- **TASK OBJECTIVE**: Give back all of the data exactly as it appears here.

EXERCISE DATA section start

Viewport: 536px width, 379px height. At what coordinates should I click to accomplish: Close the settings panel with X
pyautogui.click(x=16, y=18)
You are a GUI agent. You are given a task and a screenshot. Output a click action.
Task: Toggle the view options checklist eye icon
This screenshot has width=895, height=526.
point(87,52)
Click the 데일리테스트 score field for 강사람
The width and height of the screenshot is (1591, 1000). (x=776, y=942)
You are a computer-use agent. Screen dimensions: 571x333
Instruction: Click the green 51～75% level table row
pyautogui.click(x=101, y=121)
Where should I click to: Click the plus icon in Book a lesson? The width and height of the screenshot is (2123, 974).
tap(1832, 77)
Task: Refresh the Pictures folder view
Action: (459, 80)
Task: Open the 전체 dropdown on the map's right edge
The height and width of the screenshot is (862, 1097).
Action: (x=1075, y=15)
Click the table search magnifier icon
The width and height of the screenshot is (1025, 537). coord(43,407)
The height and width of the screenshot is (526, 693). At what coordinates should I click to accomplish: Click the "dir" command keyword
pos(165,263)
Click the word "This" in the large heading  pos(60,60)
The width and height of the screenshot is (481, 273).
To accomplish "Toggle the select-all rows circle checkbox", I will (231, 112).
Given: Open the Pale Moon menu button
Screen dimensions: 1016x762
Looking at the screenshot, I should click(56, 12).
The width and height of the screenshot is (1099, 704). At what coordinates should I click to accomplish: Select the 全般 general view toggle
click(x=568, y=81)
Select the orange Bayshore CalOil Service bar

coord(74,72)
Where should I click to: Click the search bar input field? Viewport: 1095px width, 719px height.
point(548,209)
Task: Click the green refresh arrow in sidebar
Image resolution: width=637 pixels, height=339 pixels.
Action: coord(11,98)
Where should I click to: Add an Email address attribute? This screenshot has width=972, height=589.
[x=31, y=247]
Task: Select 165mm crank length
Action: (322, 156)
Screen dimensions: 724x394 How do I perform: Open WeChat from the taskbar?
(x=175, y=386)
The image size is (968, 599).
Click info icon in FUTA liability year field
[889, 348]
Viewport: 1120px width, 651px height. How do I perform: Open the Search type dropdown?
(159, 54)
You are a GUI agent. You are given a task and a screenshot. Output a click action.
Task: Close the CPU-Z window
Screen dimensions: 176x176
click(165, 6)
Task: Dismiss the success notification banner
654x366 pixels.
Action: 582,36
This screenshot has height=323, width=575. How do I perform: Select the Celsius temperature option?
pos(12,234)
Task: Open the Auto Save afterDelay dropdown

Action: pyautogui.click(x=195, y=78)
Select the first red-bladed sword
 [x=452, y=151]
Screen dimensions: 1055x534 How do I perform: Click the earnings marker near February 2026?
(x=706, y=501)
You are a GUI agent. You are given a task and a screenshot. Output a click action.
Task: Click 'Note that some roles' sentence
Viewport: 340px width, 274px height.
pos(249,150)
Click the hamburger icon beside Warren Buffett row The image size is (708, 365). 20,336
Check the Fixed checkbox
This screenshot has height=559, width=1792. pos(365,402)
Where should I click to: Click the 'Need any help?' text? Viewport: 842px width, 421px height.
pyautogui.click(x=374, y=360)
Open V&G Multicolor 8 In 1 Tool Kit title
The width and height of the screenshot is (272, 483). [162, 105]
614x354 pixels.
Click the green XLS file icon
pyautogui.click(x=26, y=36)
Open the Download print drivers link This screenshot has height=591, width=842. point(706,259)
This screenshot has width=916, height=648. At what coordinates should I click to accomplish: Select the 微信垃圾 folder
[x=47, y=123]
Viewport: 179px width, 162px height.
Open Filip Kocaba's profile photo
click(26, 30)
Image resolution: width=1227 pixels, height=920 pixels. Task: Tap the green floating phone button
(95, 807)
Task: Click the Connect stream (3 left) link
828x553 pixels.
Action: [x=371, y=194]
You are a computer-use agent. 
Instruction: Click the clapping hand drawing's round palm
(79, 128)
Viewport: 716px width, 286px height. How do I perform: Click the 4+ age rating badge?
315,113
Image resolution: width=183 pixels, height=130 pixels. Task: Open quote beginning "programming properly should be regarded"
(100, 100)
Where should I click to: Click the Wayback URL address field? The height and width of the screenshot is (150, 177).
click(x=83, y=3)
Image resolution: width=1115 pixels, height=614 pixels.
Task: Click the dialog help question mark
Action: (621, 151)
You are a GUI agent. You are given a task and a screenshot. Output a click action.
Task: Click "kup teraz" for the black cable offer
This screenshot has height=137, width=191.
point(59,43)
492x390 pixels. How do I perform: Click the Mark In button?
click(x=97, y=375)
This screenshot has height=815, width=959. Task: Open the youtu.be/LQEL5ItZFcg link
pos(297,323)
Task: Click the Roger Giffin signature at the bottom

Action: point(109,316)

EXERCISE DATA section end

- **RESULT**:
Viewport: 536px width, 379px height. At what coordinates should I click to accomplish: Close the settings panel with X
pyautogui.click(x=16, y=18)
You are a GUI agent. You are given a task and a screenshot. Output a click action.
Task: Toggle the view options checklist eye icon
This screenshot has width=895, height=526.
point(87,52)
Click the 데일리테스트 score field for 강사람
The width and height of the screenshot is (1591, 1000). (x=776, y=942)
You are a computer-use agent. Screen dimensions: 571x333
Instruction: Click the green 51～75% level table row
pyautogui.click(x=101, y=121)
Where should I click to: Click the plus icon in Book a lesson? The width and height of the screenshot is (2123, 974).
tap(1832, 77)
Task: Refresh the Pictures folder view
Action: (459, 80)
Task: Open the 전체 dropdown on the map's right edge
The height and width of the screenshot is (862, 1097).
Action: (x=1075, y=15)
Click the table search magnifier icon
The width and height of the screenshot is (1025, 537). coord(43,407)
The height and width of the screenshot is (526, 693). At what coordinates should I click to accomplish: Click the "dir" command keyword
pos(165,263)
Click the word "This" in the large heading  pos(60,60)
The width and height of the screenshot is (481, 273).
To accomplish "Toggle the select-all rows circle checkbox", I will (231, 112).
Given: Open the Pale Moon menu button
Screen dimensions: 1016x762
Looking at the screenshot, I should click(56, 12).
The width and height of the screenshot is (1099, 704). At what coordinates should I click to accomplish: Select the 全般 general view toggle
click(x=568, y=81)
Select the orange Bayshore CalOil Service bar

coord(74,72)
Where should I click to: Click the search bar input field? Viewport: 1095px width, 719px height.
point(548,209)
Task: Click the green refresh arrow in sidebar
Image resolution: width=637 pixels, height=339 pixels.
Action: coord(11,98)
Where should I click to: Add an Email address attribute? This screenshot has width=972, height=589.
[x=31, y=247]
Task: Select 165mm crank length
Action: (322, 156)
Screen dimensions: 724x394 How do I perform: Open WeChat from the taskbar?
(x=175, y=386)
The image size is (968, 599).
Click info icon in FUTA liability year field
[889, 348]
Viewport: 1120px width, 651px height. How do I perform: Open the Search type dropdown?
(159, 54)
You are a GUI agent. You are given a task and a screenshot. Output a click action.
Task: Close the CPU-Z window
Screen dimensions: 176x176
click(165, 6)
Task: Dismiss the success notification banner
654x366 pixels.
Action: 582,36
This screenshot has height=323, width=575. How do I perform: Select the Celsius temperature option?
pos(12,234)
Task: Open the Auto Save afterDelay dropdown

Action: pyautogui.click(x=195, y=78)
Select the first red-bladed sword
 [x=452, y=151]
Screen dimensions: 1055x534 How do I perform: Click the earnings marker near February 2026?
(x=706, y=501)
You are a GUI agent. You are given a task and a screenshot. Output a click action.
Task: Click 'Note that some roles' sentence
Viewport: 340px width, 274px height.
pos(249,150)
Click the hamburger icon beside Warren Buffett row The image size is (708, 365). 20,336
Check the Fixed checkbox
This screenshot has height=559, width=1792. pos(365,402)
Where should I click to: Click the 'Need any help?' text? Viewport: 842px width, 421px height.
pyautogui.click(x=374, y=360)
Open V&G Multicolor 8 In 1 Tool Kit title
The width and height of the screenshot is (272, 483). [162, 105]
614x354 pixels.
Click the green XLS file icon
pyautogui.click(x=26, y=36)
Open the Download print drivers link This screenshot has height=591, width=842. point(706,259)
This screenshot has width=916, height=648. At what coordinates should I click to accomplish: Select the 微信垃圾 folder
[x=47, y=123]
Viewport: 179px width, 162px height.
Open Filip Kocaba's profile photo
click(26, 30)
Image resolution: width=1227 pixels, height=920 pixels. Task: Tap the green floating phone button
(95, 807)
Task: Click the Connect stream (3 left) link
828x553 pixels.
Action: [x=371, y=194]
You are a computer-use agent. 
Instruction: Click the clapping hand drawing's round palm
(79, 128)
Viewport: 716px width, 286px height. How do I perform: Click the 4+ age rating badge?
315,113
Image resolution: width=183 pixels, height=130 pixels. Task: Open quote beginning "programming properly should be regarded"
(100, 100)
Where should I click to: Click the Wayback URL address field? The height and width of the screenshot is (150, 177).
click(x=83, y=3)
Image resolution: width=1115 pixels, height=614 pixels.
Task: Click the dialog help question mark
Action: (621, 151)
You are a GUI agent. You are given a task and a screenshot. Output a click action.
Task: Click "kup teraz" for the black cable offer
This screenshot has height=137, width=191.
point(59,43)
492x390 pixels. How do I perform: Click the Mark In button?
click(x=97, y=375)
This screenshot has height=815, width=959. Task: Open the youtu.be/LQEL5ItZFcg link
pos(297,323)
Task: Click the Roger Giffin signature at the bottom

Action: point(109,316)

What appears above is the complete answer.